▶ [Extract]:
——
Exclusive Interview with Colin Thompson

Another way of seeing things: Colin Thompson opens up on his work as a puzzle illustrator

Puzzlers love the illustrations by Englishman, Colin Thompson. They are colorful, unusual, decorative, and easy to solve because just a few pieces combine to form a little picture. Ravensburger currently has ten puzzles in the range, including the bestseller “Magical Bookcase” which is also available as an 18,000 piece puzzle.

In an interview, 75-year-old Colin Thompson tells us more about his work and how you can make it as an illustrator despite being colorblind.

1. You are working as a writer and as an illustrator. What do you love more? Writing or drawing?

This is a very difficult question because both of them are the best. Although I did not start writing until I was over forty-five and I have drawn pictures since before I started school when I was four, I think of myself as an author who also does pictures. They both use completely different parts of your brain. So, one day I want to write and the next day I want to draw all day. Some days I jump back and forth a lot and do both.

2. When did you start drawing? Did your studies have an impact on your remarkable way to draw? And if yes, how?

I think almost my earliest memory is drawing pictures when I was very young. I did not enjoy school or any formal studies and I think most of my education was a complete waste of time and money. Here I am in July 1947 being an artist!

3. Where do you get your ideas from? Does your everyday life also influence your work as an artist?

Anywhere and everywhere. The smallest little thing can end up being a whole book.

4. You are colorblind. What are the symptoms of your illness? Does it affect your work? And if yes, how?

I also have Asperger's and like color blindness it is NOT an illness. They are both just a different way of seeing things. Apparently, I am red-green colorblind. My daughter Hannah is also colorblind in the same way which is quite rare in women AND she has TWO university degrees in graphic design. It has NEVER been a problem for me, though it does mean I could never have been a policeman or a pilot both of which are careers where you can get killed.

5. Your illustrations are drawn with lots of attention to detail. How long do you work on an average illustration? Are there illustrations that are easier and quicker to draw and others that are troubling you from time to time?

I work on lots of things at the same time. For example, right now I am working on five jigsaw pictures, two picture books which I am writing and illustrating, one picture book I am writing, but someone else will illustrate and I am writing the first of a series of three children’s novels. My ‘bookshelf’ picture took about six weeks with very few other things going on at the same time. That picture was originally a double page spread in a picture book called “How to Live Forever”.

6. When do you realize that your piece of art is finished? And how? With so many details I could imagine that you can go on forever.

Yes, it can be difficult to stop sometimes!

7. “The Bookshelf” is one of your most popular puzzle illustrations, it even was published as an 18,000 piece puzzle. In the bookshelf filled with many books you can find well-known book titles that you humorously re-named. “Gone with the Wind” has become “Gone with the Wine” and “Lord of the Flies” is now “Lord of the Pies”. How did you choose the book titles and why? And what's it all about?
——
▶ [Data to examine]:
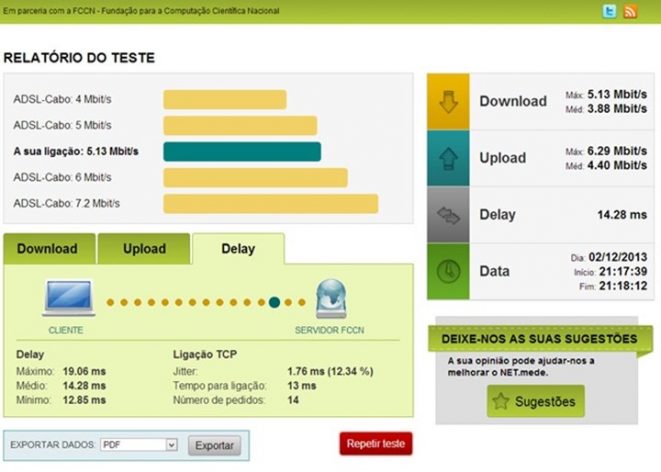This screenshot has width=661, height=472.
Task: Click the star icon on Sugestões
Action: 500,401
——
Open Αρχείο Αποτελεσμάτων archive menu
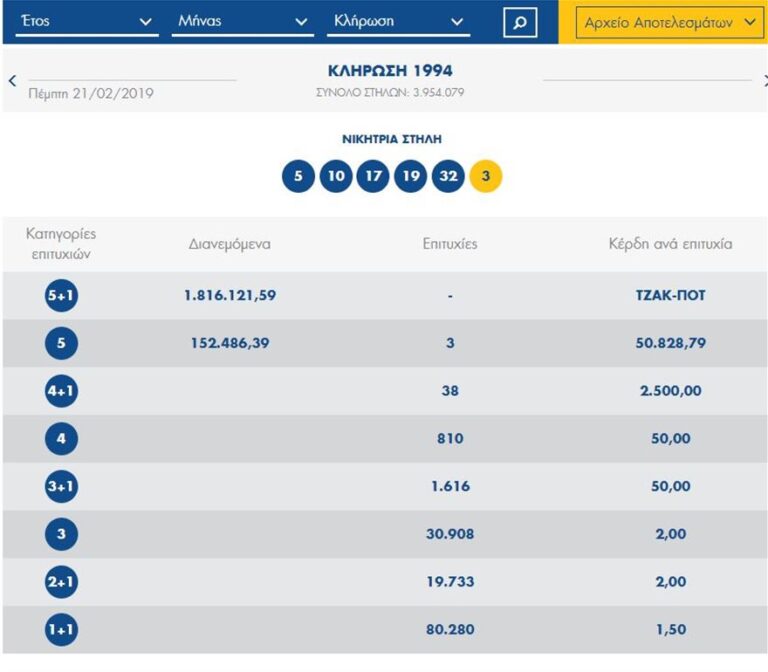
——
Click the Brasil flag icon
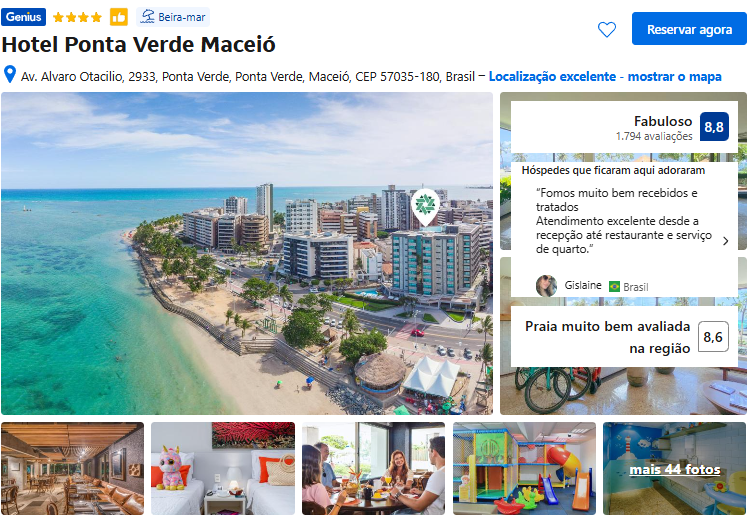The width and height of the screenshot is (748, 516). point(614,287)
——
▶ [Problem 1]: From the interview, output the passage starting with "Puzzlers love the" and going on through "despite being colorblind.", copied word for word.
▶ [Problem 2]:
Answer these questions from the interview:
(a) How many puzzles does Ravensburger currently have in the range?
(b) At what age does Colin Thompson say he started writing?
(c) About how long did his 'bookshelf' picture take?

▶ [Exercise response 1]:
Puzzlers love the illustrations by Englishman, Colin Thompson. They are colorful, unusual, decorative, and easy to solve because just a few pieces combine to form a little picture. Ravensburger currently has ten puzzles in the range, including the bestseller “Magical Bookcase” which is also available as an 18,000 piece puzzle.

In an interview, 75-year-old Colin Thompson tells us more about his work and how you can make it as an illustrator despite being colorblind.

▶ [Exercise response 2]:
(a) Ten.
(b) When he was over forty-five.
(c) About six weeks.